Copy word for word, please, the lines of the entries below running from the one containing "Beer & Spirits (487, 161)" to the one containing "november 2018 (994, 1816)", both ends included.

BEGIN GIVEN RECORDS

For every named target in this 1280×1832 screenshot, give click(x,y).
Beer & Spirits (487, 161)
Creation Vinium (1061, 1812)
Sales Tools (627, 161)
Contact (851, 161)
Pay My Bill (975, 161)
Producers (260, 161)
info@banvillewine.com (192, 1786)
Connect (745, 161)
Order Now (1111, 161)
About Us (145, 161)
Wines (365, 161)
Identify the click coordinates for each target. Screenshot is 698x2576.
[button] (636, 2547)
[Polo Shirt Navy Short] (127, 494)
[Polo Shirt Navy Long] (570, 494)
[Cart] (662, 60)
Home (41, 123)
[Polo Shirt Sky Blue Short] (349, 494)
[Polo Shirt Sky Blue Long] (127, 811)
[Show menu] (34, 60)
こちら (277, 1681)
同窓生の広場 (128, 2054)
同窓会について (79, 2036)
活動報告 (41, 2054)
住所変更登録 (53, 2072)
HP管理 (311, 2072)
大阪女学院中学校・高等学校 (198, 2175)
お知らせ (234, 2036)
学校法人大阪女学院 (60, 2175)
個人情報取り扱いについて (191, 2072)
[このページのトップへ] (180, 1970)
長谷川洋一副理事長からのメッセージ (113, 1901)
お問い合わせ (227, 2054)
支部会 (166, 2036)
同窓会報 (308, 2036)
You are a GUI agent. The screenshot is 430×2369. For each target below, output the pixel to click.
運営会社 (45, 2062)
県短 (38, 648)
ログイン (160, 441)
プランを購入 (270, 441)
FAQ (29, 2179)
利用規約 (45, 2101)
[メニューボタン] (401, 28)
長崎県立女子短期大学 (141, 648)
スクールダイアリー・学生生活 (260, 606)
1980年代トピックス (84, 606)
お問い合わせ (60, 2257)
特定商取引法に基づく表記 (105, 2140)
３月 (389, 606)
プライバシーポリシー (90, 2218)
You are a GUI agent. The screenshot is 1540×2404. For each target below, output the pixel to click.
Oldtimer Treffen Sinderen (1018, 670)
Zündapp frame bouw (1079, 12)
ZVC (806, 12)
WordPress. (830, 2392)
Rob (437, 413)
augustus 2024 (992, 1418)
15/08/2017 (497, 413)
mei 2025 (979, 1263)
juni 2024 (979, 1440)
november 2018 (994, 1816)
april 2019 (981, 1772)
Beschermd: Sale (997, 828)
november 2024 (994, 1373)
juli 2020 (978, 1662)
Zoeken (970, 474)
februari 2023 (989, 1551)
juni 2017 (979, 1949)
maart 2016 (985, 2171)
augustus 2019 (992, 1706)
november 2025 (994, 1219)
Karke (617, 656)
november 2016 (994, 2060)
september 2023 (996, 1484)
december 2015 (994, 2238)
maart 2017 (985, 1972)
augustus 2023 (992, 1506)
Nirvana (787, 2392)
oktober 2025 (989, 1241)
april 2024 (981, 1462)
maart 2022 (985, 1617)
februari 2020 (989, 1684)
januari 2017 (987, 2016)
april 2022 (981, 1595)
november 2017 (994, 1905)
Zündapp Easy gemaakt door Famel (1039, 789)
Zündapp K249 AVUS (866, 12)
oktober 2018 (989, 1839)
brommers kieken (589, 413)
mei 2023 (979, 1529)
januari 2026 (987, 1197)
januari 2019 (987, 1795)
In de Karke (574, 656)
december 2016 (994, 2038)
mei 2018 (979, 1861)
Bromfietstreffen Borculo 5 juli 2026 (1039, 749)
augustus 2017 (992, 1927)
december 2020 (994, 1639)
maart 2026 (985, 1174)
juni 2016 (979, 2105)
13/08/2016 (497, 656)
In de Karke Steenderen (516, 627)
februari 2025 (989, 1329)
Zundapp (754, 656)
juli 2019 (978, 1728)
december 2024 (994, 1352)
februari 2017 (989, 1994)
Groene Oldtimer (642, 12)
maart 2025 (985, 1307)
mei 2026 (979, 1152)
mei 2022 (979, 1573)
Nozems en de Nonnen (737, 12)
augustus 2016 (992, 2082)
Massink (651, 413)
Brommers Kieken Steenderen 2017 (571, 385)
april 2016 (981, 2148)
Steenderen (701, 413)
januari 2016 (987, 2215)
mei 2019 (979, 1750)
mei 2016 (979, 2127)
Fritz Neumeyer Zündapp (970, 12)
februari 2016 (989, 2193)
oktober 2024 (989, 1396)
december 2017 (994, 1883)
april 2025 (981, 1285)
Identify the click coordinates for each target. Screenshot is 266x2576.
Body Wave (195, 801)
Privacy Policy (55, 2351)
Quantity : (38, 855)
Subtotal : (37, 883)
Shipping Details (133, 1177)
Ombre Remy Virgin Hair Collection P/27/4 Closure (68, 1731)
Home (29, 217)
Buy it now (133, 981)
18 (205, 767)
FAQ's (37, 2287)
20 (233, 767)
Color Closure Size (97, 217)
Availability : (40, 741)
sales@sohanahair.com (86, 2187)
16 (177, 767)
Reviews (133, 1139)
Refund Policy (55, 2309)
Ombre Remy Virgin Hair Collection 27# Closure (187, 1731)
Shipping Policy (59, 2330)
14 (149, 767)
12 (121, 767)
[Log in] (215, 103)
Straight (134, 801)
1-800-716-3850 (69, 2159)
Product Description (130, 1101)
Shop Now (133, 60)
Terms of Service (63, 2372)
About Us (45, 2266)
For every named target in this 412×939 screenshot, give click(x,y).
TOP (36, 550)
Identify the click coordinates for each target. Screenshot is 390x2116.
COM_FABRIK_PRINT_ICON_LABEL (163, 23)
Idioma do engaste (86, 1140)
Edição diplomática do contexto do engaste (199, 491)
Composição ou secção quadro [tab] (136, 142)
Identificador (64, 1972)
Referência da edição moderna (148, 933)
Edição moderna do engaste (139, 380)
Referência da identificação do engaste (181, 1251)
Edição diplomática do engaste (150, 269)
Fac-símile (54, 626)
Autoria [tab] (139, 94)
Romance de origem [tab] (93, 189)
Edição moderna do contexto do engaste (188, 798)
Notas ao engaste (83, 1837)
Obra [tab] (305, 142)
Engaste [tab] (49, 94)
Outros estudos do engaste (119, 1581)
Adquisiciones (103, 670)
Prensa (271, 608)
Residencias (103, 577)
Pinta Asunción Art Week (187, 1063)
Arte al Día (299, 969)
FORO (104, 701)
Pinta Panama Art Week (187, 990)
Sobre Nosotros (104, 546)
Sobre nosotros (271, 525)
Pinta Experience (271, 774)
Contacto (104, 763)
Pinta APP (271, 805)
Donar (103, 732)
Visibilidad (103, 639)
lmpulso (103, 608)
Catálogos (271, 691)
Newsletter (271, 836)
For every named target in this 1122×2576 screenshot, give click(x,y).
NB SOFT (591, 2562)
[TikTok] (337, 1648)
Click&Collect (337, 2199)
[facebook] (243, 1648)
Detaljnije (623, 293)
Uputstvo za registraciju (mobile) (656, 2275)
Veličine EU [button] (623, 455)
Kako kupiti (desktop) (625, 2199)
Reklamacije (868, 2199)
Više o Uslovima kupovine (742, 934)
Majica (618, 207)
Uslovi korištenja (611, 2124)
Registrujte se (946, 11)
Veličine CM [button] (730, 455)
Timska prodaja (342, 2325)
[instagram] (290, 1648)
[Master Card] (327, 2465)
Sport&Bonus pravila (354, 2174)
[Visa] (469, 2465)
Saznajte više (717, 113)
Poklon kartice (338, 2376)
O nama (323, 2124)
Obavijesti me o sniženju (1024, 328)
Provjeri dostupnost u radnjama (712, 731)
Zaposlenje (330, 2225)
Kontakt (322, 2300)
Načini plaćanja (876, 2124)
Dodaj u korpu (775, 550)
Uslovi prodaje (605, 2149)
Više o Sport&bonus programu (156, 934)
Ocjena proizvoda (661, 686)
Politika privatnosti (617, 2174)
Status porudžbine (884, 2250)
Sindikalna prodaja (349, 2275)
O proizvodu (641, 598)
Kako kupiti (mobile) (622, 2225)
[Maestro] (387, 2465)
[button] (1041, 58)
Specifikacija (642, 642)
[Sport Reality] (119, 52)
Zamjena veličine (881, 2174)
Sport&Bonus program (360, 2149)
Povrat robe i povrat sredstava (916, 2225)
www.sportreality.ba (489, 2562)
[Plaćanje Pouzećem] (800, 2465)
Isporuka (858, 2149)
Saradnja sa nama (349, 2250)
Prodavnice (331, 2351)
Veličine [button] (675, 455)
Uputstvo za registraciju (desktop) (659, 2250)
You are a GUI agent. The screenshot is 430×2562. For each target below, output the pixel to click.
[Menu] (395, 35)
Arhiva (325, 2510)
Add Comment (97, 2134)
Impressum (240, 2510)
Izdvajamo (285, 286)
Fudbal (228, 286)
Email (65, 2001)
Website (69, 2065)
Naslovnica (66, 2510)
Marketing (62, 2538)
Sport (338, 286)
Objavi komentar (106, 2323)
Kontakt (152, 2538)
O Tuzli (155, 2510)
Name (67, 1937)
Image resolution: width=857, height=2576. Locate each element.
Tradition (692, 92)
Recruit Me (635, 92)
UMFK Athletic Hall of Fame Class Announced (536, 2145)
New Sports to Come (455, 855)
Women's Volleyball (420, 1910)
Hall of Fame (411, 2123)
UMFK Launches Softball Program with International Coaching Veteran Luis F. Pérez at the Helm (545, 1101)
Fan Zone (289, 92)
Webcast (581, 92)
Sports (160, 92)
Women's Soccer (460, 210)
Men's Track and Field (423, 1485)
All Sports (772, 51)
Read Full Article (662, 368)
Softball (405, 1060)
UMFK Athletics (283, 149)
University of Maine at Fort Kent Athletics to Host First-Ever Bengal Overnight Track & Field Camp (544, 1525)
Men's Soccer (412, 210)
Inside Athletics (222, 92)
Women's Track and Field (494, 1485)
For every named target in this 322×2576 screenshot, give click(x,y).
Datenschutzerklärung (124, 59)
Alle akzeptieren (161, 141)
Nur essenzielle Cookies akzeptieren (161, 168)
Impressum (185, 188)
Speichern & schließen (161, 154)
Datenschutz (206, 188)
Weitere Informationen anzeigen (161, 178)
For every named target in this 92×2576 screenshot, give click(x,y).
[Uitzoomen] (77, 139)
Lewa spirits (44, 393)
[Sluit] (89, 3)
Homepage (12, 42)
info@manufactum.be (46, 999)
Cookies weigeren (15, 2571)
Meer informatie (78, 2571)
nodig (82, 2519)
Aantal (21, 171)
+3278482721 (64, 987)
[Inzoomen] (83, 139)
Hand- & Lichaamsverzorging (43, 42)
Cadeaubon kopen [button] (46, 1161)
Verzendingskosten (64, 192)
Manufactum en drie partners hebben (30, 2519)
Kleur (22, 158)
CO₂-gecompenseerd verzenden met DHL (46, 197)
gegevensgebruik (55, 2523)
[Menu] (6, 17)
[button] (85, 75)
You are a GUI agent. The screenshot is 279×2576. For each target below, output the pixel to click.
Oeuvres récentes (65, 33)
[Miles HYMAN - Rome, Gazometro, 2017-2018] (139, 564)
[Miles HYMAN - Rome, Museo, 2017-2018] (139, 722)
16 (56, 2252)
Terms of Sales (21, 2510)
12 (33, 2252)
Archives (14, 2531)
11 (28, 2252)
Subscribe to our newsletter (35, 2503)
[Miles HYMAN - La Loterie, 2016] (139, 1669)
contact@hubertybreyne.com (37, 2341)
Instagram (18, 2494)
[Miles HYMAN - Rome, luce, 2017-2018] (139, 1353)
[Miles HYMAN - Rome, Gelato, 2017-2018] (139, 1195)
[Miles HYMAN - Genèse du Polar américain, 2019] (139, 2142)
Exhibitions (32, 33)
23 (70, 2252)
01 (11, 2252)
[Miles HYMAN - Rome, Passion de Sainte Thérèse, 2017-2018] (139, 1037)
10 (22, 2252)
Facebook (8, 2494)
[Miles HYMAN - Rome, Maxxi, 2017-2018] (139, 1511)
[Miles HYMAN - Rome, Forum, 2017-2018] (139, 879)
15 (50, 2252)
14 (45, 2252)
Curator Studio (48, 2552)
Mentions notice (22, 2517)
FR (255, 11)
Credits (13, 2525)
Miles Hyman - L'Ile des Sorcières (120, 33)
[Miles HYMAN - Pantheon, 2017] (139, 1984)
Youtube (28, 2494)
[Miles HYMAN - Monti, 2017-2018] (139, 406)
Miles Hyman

END GIVEN RECORDS

■ **SOLUTION TO THIS TASK**
Beer & Spirits (487, 161)
Creation Vinium (1061, 1812)
Sales Tools (627, 161)
Contact (851, 161)
Pay My Bill (975, 161)
Producers (260, 161)
info@banvillewine.com (192, 1786)
Connect (745, 161)
Order Now (1111, 161)
About Us (145, 161)
Wines (365, 161)
Identify the click coordinates for each target. Screenshot is 698x2576.
[button] (636, 2547)
[Polo Shirt Navy Short] (127, 494)
[Polo Shirt Navy Long] (570, 494)
[Cart] (662, 60)
Home (41, 123)
[Polo Shirt Sky Blue Short] (349, 494)
[Polo Shirt Sky Blue Long] (127, 811)
[Show menu] (34, 60)
こちら (277, 1681)
同窓生の広場 (128, 2054)
同窓会について (79, 2036)
活動報告 (41, 2054)
住所変更登録 (53, 2072)
HP管理 (311, 2072)
大阪女学院中学校・高等学校 (198, 2175)
お知らせ (234, 2036)
学校法人大阪女学院 (60, 2175)
個人情報取り扱いについて (191, 2072)
[このページのトップへ] (180, 1970)
長谷川洋一副理事長からのメッセージ (113, 1901)
お問い合わせ (227, 2054)
支部会 (166, 2036)
同窓会報 (308, 2036)
You are a GUI agent. The screenshot is 430×2369. For each target below, output the pixel to click.
運営会社 (45, 2062)
県短 (38, 648)
ログイン (160, 441)
プランを購入 (270, 441)
FAQ (29, 2179)
利用規約 (45, 2101)
[メニューボタン] (401, 28)
長崎県立女子短期大学 (141, 648)
スクールダイアリー・学生生活 (260, 606)
1980年代トピックス (84, 606)
お問い合わせ (60, 2257)
特定商取引法に基づく表記 (105, 2140)
３月 (389, 606)
プライバシーポリシー (90, 2218)
You are a GUI agent. The screenshot is 1540×2404. For each target below, output the pixel to click.
Oldtimer Treffen Sinderen (1018, 670)
Zündapp frame bouw (1079, 12)
ZVC (806, 12)
WordPress. (830, 2392)
Rob (437, 413)
augustus 2024 (992, 1418)
15/08/2017 (497, 413)
mei 2025 (979, 1263)
juni 2024 (979, 1440)
november 2018 (994, 1816)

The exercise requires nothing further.